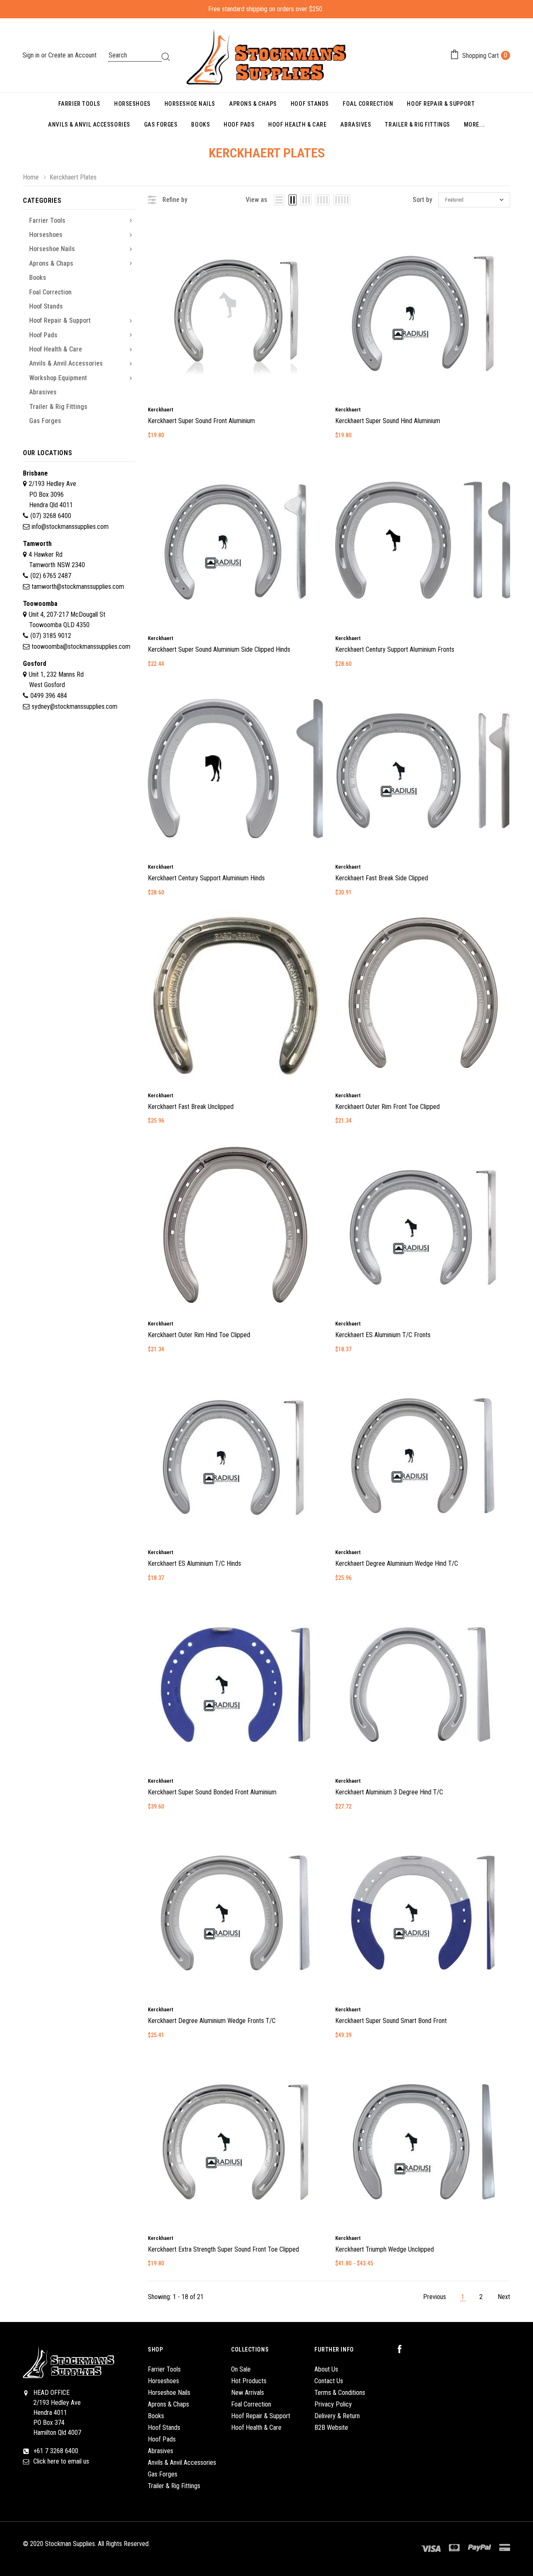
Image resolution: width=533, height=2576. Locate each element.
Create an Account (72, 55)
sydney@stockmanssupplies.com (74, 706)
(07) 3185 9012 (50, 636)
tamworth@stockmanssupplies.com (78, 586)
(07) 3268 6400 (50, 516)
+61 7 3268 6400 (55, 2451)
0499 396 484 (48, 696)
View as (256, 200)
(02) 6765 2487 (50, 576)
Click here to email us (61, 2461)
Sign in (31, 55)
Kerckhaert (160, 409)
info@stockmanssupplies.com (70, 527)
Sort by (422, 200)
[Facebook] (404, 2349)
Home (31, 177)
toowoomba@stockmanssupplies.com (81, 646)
□ □ □ □
Exercise aim
Wherever the string "stockmanssupplies" appears in the entries above, return the line it appears on.

Response to this task
sydney@stockmanssupplies.com (74, 706)
tamworth@stockmanssupplies.com (78, 586)
info@stockmanssupplies.com (70, 527)
toowoomba@stockmanssupplies.com (81, 646)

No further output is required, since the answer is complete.